I say this because I’m a black man who lives in a black community and black Americans have been disproportionately hammered by the virus. I wonder if I will make it through the next two years. I wonder if I’ll lose any family or friends. And I wonder if I’ll ever again hug my mother, who lives in an assisted living facility in a black neighborhood.

We should be careful about blaming the victim

This is a tricky issue. When I ran these concerns by some civil rights leaders, many hesitated to talk. Some even refused.

Some say criticizing the behavior of black people targeted by police for breaking social distancing rules is blaming the victim.

“I’m not willing to make a moral judgment about people’s behavior,” said Shiriki Kumanyika, founder of the Council on Black Health, which promotes health solutions for black communities.

“I don’t like the idea of singling out black people because it creates the perception that you can blame it on black people,” she told me. “There could be lack of information in their community about how to follow the rules.”

Park enforcement officers stand watch in New York City's Central Park during the coronavirus pandemic on May 2, 2020.

But others say we should call out black people who put themselves and others at risk by breaking social distancing rules.

“I think it’s easy to play victim, but we do have to be accountable,” said Doni Glover, a talk-show host and political analyst in Baltimore. “We can’t blame everything on race. Some things are common sense.”

Glover believes it’s mostly young people in the black community who are being reckless.
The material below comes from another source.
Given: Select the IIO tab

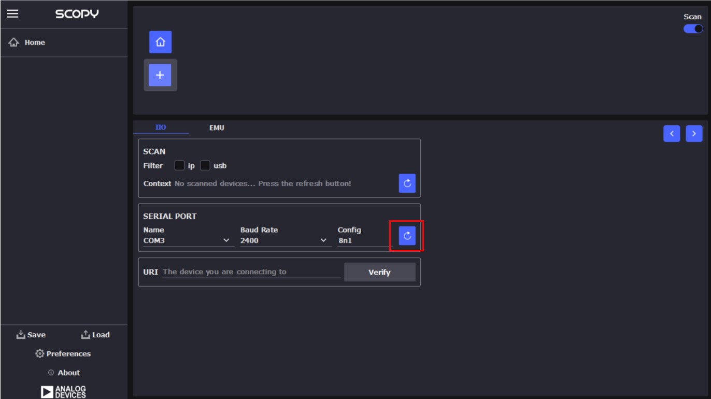Looking at the screenshot, I should click(161, 127).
Older people with children, or with parents living with them, are more responsible, he said.

“They quarantine for real. We haven’t seen them in six weeks.”

It may be time to waive a black tradition

There is another reason why it’s hard for black leaders to call out this behavior. It would violate one of the Ten Commandments of Blackness: Thou shalt not criticize your own people in the presence of white folks.

We traditionally save those self-critiques for all-black venues like the black church or barbershop – sacred communal spaces beyond the “white gaze.”

A yard sign in Atlanta on May 7, 2020. Georgia has more than 35,000 confirmed Covid-19 cases.

But many of those places of community are shut down by the coronavirus.

So I propose that we waive this rule during the pandemic for one simple reason: survival.

The virus is decimating people of color. We are actually being hit by a double epidemic: HIV/AIDS and now Covid-19. Any person of color who risks the lives of their community through reckless behavior doesn’t deserve to be treated as a modern-day Rosa Parks.

We can’t have it both ways

Maybe it’s time for a little self-reflection. We lament how the coronavirus is devastating our communities, and then we protest when police break up large social gatherings or crack down on other reckless behavior.

We can’t have it both ways. We lack the moral high ground on this – and we have much bigger issues to fight.

Such as the fight for survival.

A group of protesters, bound together with yellow caution tape, marched on New York's Police Headquarters on May 11, 2020, decrying police brutality against African-Americans.

I feel it almost every day. I have never been so afraid just to step out of my house. I drove around my neighborhood this past week and saw people crammed in restaurants and barbecuing in the park, not practicing social distancing. I saw employees handing fast food to drive-thru customers while wearing no gloves and with masks dangling off their necks.

And I was jogging around an otherwise empty track recently when a runner suddenly drew up next to me, coughed up phlegm and then spit – just as he passed me.

I have a confession: I would have had no problem with police coming out to my neighbor’s house that night and issuing citations to everyone who violated social distancing orders at that party. You can confiscate my Black Card for saying so.

But the people who endanger my family and their own community are no victims of racial persecution to me.

And they shouldn’t be to you, either.